What’s your call center’s culture and how can you tweak it to drive up productivity and employee engagement?
In 2014, culture was the most searched term on Merriam-Webster, and the lookups weren’t just coming from members of the academe. Although we can’t precisely tell who made those searches, it’s clear that the concept of culture has become widely influential, especially in the corporate world.
A survey among more than 1,400 North American CEOs and CFOs revealed that 92% of firms believe organizational culture increases a company’s value. More than 50% said it can increase productivity, creativity, and profitability. Regrettably though, just about 15% said they’re already where they want to be when it comes to building their ideal corporate culture.
Could this be tied to the ever-pervasive employee retention issues many industries are struggling with?
Call centers are among those battling with rising attrition rates and low employee engagement. Interestingly, there are now third-party firms seeking to solve this. Tenacity, for instance, brainchild of an MIT entrepreneurship class, has developed a stress management program for support reps. Combining group dynamics principles and technology, the startup aims to reduce turnovers and absenteeism by targeting people’s behaviors.
However, you should be careful about implementing such management strategies. For one thing, each company has unique philosophies and traditions. Thus, you must first evaluate your own way of doing things before coming up with tactics to improve it.
To help you out, here are the five general types of contact centers based on their organizational culture.
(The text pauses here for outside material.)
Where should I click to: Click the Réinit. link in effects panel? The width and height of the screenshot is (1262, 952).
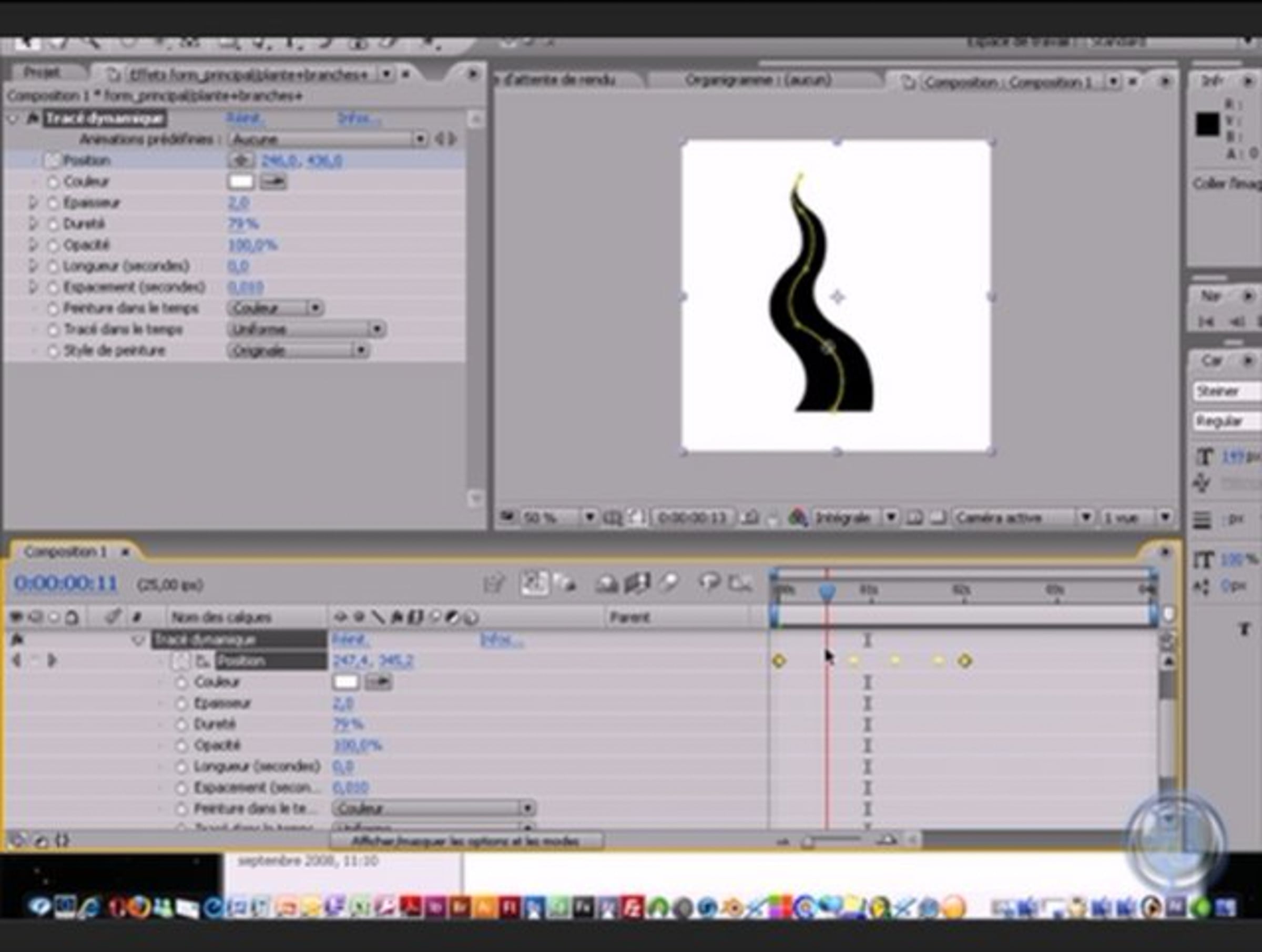click(x=245, y=119)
1. Team-oriented contact centers
Team-oriented companies hire primarily for cultural fit , with the individual’s skills and experience as secondary considerations. This lets them create a harmonious work environment made up of people who value the same things the organization believes in.
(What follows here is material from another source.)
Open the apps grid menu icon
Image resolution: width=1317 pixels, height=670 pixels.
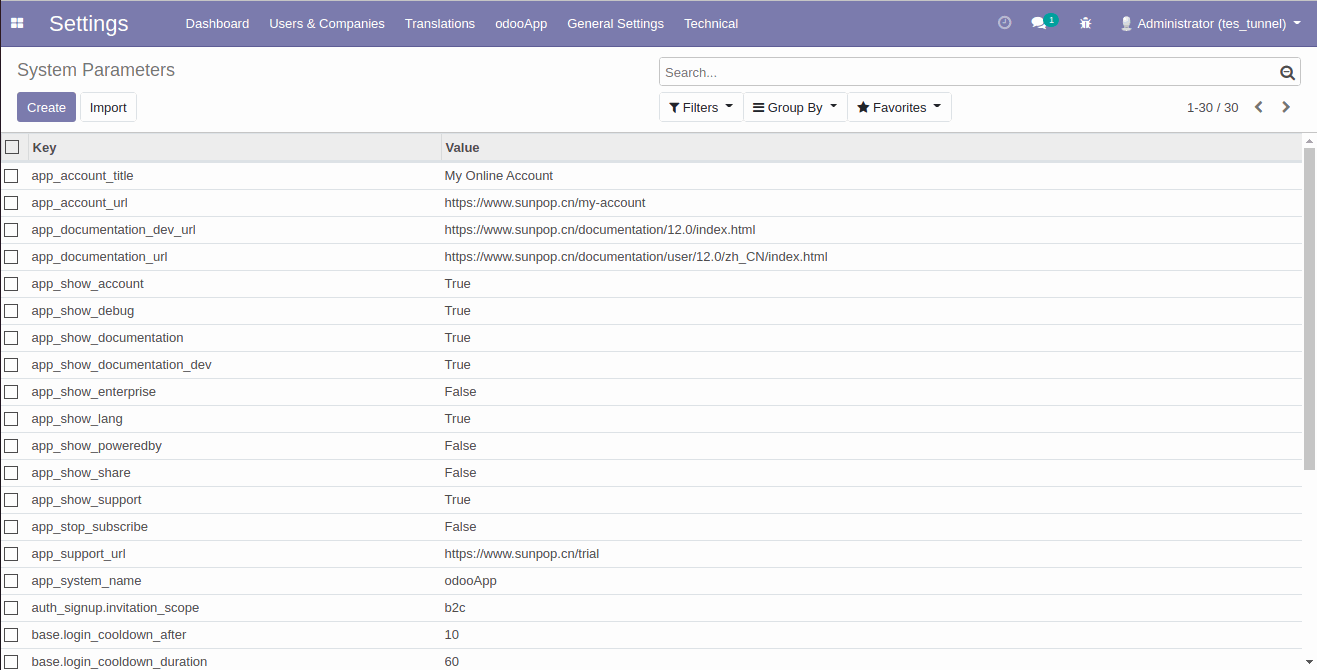[x=17, y=23]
Some call centers known for stellar customer support recruit only the most service-oriented and people-focused agents. Although this allows them to create a cohesive team while maintaining high-quality performance, it can be hard to stick to this approach as the company expands. Most firms thus have a team that develops employee engagement techniques to cultivate this kind of culture.
2. Innovation leaders
Some contact centers aim to lead the way when it comes to customer support. By fully utilizing the latest technologies and market insights, they’re able to produce groundbreaking approaches and services. The result? Rapid growth and industry hype.
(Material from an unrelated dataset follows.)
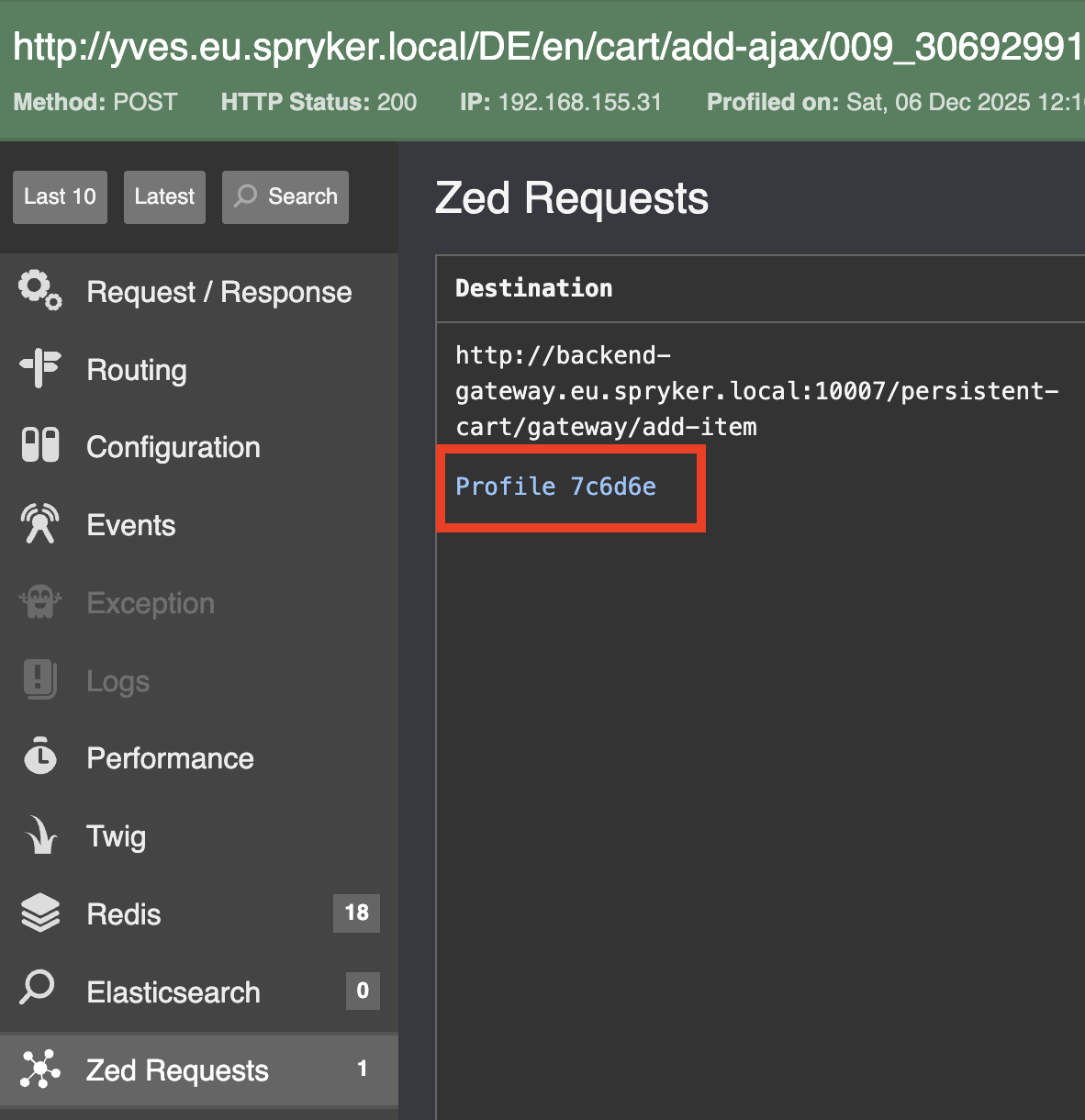Open the Profile 7c6d6e link
The height and width of the screenshot is (1120, 1085).
tap(554, 487)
These firms hire confident and competitive professionals with strong leadership skills and a growth mindset. However, this work environment may place employees under a lot of pressure, and thus, stress management may become a concern. For innovation leaders, some employee retention tactics that may work are team outings, health and wellness programs, and other fun events.
3. Free-spirited and creative
Free-spirited and creative organizations are very much like startups. They’re collaborative, dynamic, and fun. Here, job titles and workforce hierarchies don’t matter that much. It’s thus perfect for small call centers that focus on generating creative ideas to make customers happy.
But although they provide customer-centric services, these firms may suffer from a lack of clearly defined goals and a fragile structure. In these scenarios, leaders should step up to design a company roadmap and ensure that everything they do fuels organizational development.
4. Traditionalist companies
As opposed to startup-like firms, traditionalist contact centers have well-organized staff hierarchies and other conventional policies such as employee dress codes, decision making command chains, and rigid schedules. Although having such protocols makes them easier to manage, their structured work environment leaves little room for resourcefulness, dynamism, and fun. These companies may thus suffer from high employee attrition rates driven by burnt-out customer support agents.
5. Trend followers
Unlike innovation-focused call centers that aim to launch revolutionary products or services, trend followers opt to go with the flow. They embrace every new trend or idea in the industry so they can keep up with its evolution. This allows them to grow at just about the same pace as everyone else, which is not a bad thing. However, one of the pitfalls of having this kind of organizational culture is that you may find it hard to outshine your competitors and gain new clients.